Did you know that about 130.000 computers are thrown out every day in the United states?
As technology grows faster, so does the amount of electronic waste produced. Individuals and businesses are required to stay up-to-date on the latest gadgets and the concept of upgrading a phone or a computer is not new to most of the developed world. The average life of a computer is 4.4 years and in the case of mobile phones, it is less than 2 years.
Let’s be optimistic and throw some numbers around...
Let’s imagine that each computer is a standard 15’’ Laptop. This means that it would measure more or less 2.59 x 36.5 x 25 cm, requiring a surface of about 36.5 x 25 = 912.5 cm2 = 0.09125 m2. Not that big, until you consider the volume of Laptops thrown out. To put it in a visual format, the average football field measures 105 by 68 metres with an area of 7,140 square metres. The US alone produces more than 18 football fields of computer waste and more than 6,645 fields a year.
This figure is optimistic since we are assuming that all computers are laptops. However, we know that is not the case. What about desktops that also come with keyboards and screens and even mouses?
Let’s also remember that e-waste is not limited to computers and mobile phones; there are also printers, scanners, TVs, game consoles, e-readers, tablets, digital cameras, and digital photo frames just to mention a few. Furthermore, every year we encounter new designs that incorporate circuit boards into existing products like smart fridges or ovens.

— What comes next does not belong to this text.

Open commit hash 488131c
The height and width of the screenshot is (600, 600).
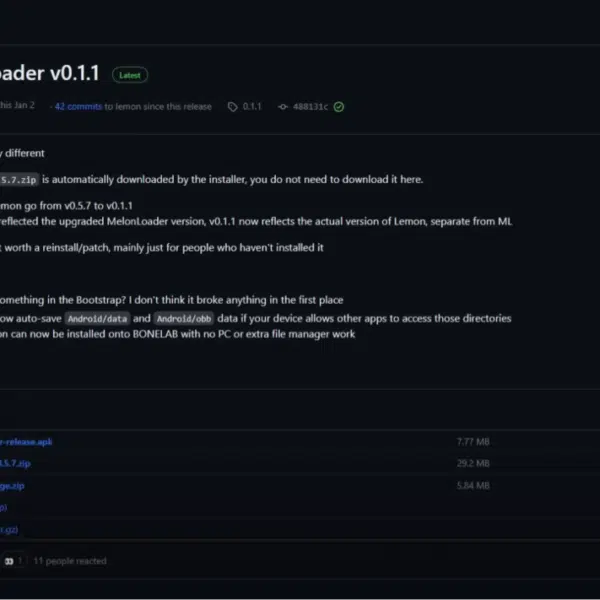[310, 106]
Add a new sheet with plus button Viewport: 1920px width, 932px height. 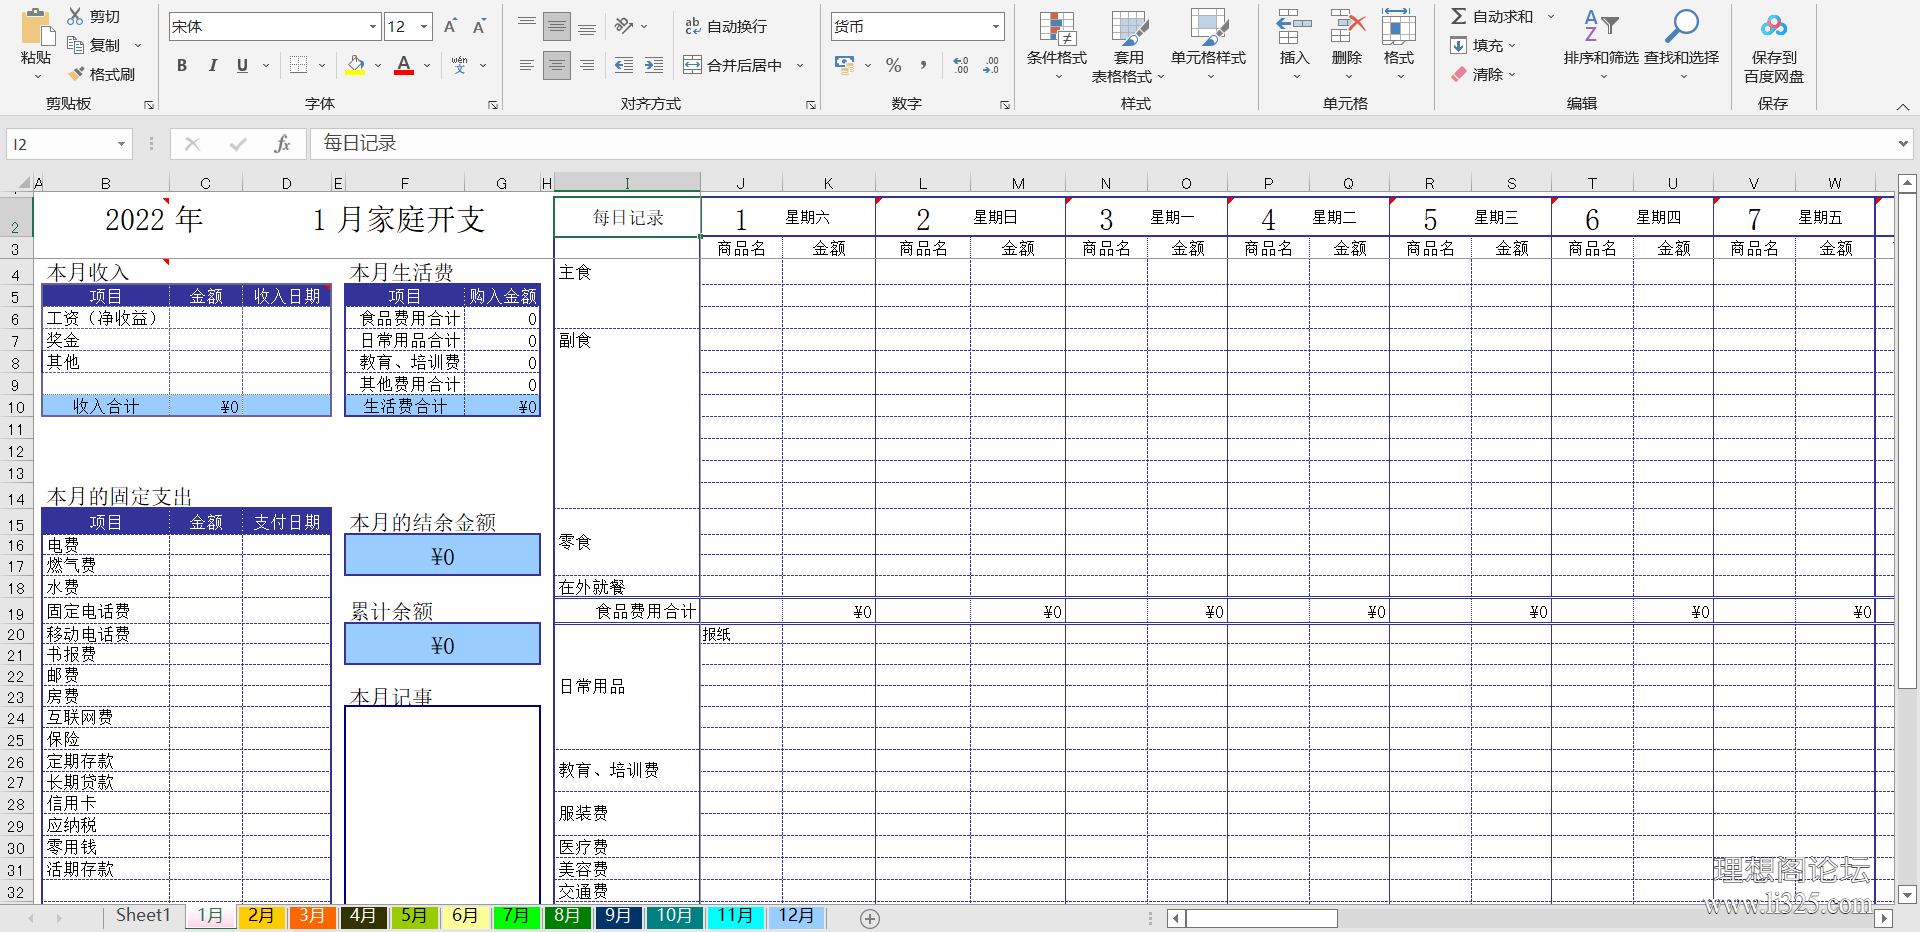870,918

Actually, e-waste is the “fastest growing component of the municipal waste stream world wide” according to Dr. Allen Hershkowitz, a Natural Resources Defense Council senior scientist and waste management authority.
Even with these large e-waste figures, it is worth noting that we actually produce more waste every day in our homes, so what’s all the fuss about e-waste?
The real problem comes from the fact that every circuit board included in every electronic device contains some composition of the following hazardous substances.
Brominated flame retardants (BFRs)
Polychlorinated biphenyls (PCBs)
Polyvinyl chloride (PVC)
To get an idea of how harmful these substances are, if we cross-reference this list with the Substance Priority List (SPL) from the Agency for Toxic Substances and Disease Registry from the US Department of Health and Human Services, we find the top three components included in the previous list. Furthermore, all of the substances or chemicals also contained in these circuit boards, are listed as hazardous substances by the SPL.